Yue Yongqiang, Ma Ke, Li Zhen, Wang Zhonggao
Department of Endovascular Surgery, The First Affiliated Hospital, Zhengzhou University, Zhengzhou, Henan 450000, PR China.
Department of Endovascular Surgery, The First Affiliated Hospital, Zhengzhou University, Zhengzhou, Henan 450000, PR China.
Biochem Biophys Res Commun. 2018 Jan 8;495(2):2030-2037. doi: 10.1016/j.bbrc.2017.12.059. Epub 2017 Dec 13.

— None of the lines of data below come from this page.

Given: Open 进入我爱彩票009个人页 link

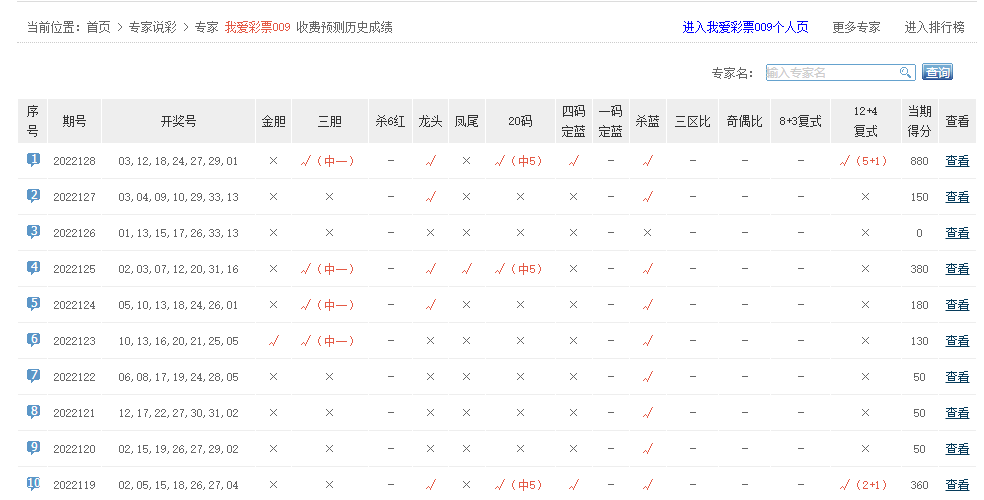Looking at the screenshot, I should pyautogui.click(x=745, y=27).

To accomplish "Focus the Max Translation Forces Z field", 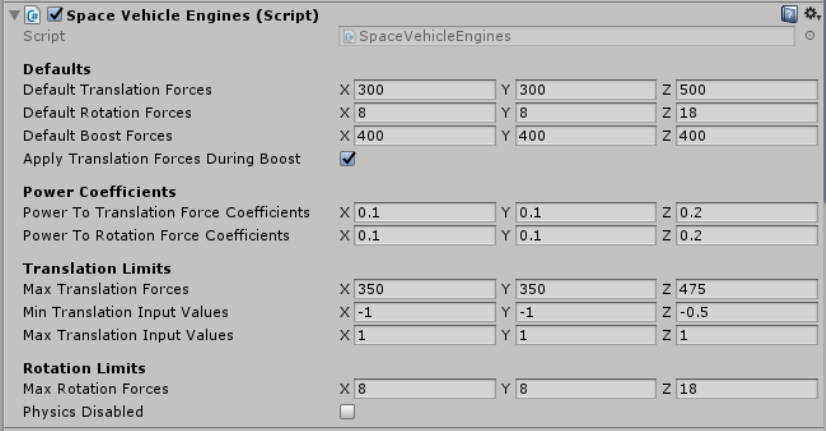I will tap(744, 291).
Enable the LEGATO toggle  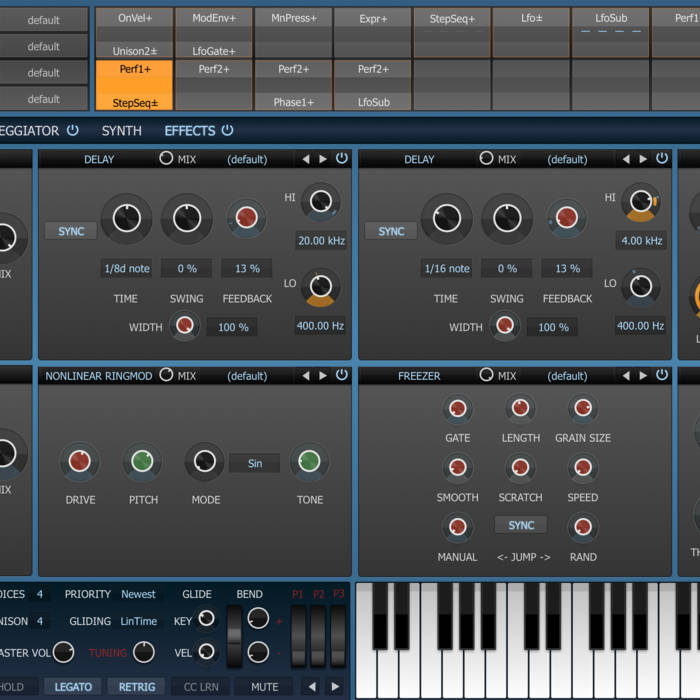(x=73, y=687)
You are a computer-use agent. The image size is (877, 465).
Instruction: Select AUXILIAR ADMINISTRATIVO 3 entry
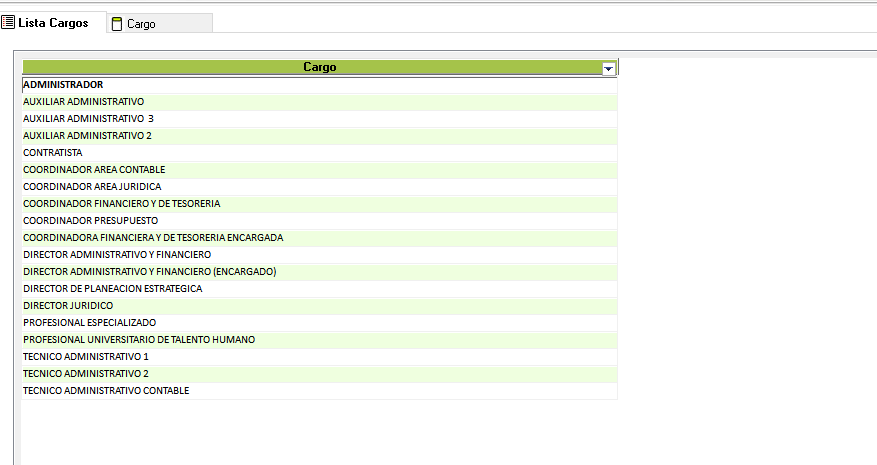[x=88, y=119]
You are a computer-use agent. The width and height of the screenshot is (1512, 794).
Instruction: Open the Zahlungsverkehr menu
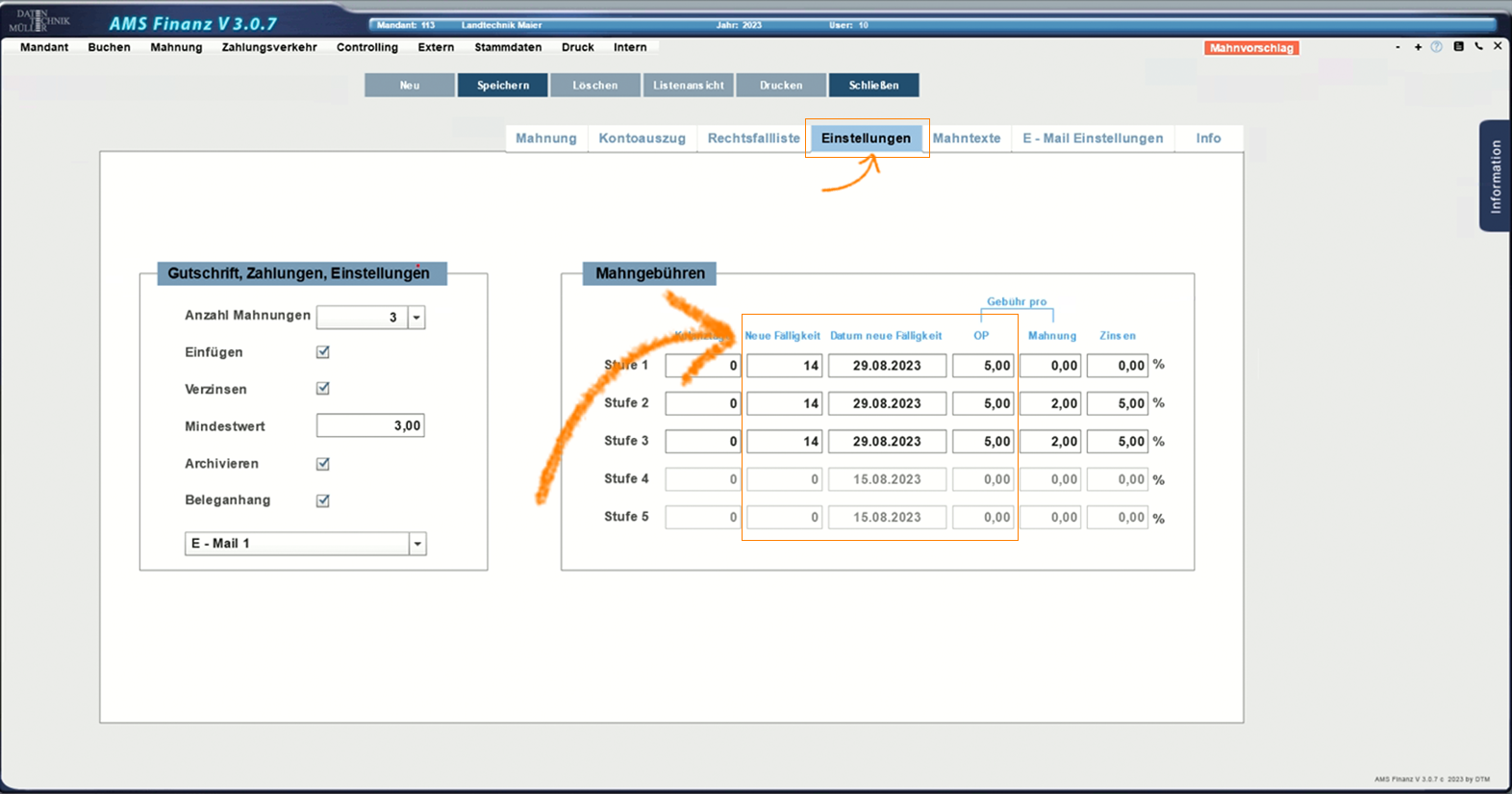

Intimal hyperplasia is the main cause of restenosis after carotid artery injury, and the underlying mechanism involves the proliferation and migration of vascular smooth muscle cells (VSMCs). Angiotensin II Type 1 Receptor-Associated Protein (ATRAP) has been reported to withstand intimal hyperplasia by inhibiting VSMCs proliferation and migration; however, whether the beneficial effect of ATRAP associates with VSMCs apoptosis remains unclarified. We demonstrated that the adenoviral-mediated overexpression of ATRAP induced VSMC apoptosis, alleviating the balloon injury-induced neointima formation in rats. Under the condition of Angiotensin-II stimulation, ATRAP overexpression induced the apoptosis of rat VSMCs by depressing the PI3K-Akt signaling; whereas up-regulation of Akt by PTEN inhibitor abolished the apoptotic death. Thus, ATRAP regulates carotid intimal hyperplasia through controlling the PI3K-Akt signal-mediated VSMCs apoptosis.
内膜增生是颈动脉损伤后再狭窄的主要原因,其潜在机制涉及血管平滑肌细胞(VSMC)的增殖和迁移。据报道,血管紧张素II 1型受体相关蛋白(ATRAP)通过抑制VSMC增殖和迁移来抵抗内膜增生;然而,ATRAP的有益作用是否与VSMC凋亡相关仍不清楚。我们证明,腺病毒介导的ATRAP过表达诱导VSMC凋亡,减轻大鼠球囊损伤诱导的新生内膜形成。在血管紧张素II刺激条件下,ATRAP过表达通过抑制PI3K-Akt信号诱导大鼠VSMC凋亡;而PTEN抑制剂上调Akt可消除凋亡死亡。因此,ATRAP通过控制PI3K-Akt信号介导的VSMC凋亡来调节颈动脉内膜增生。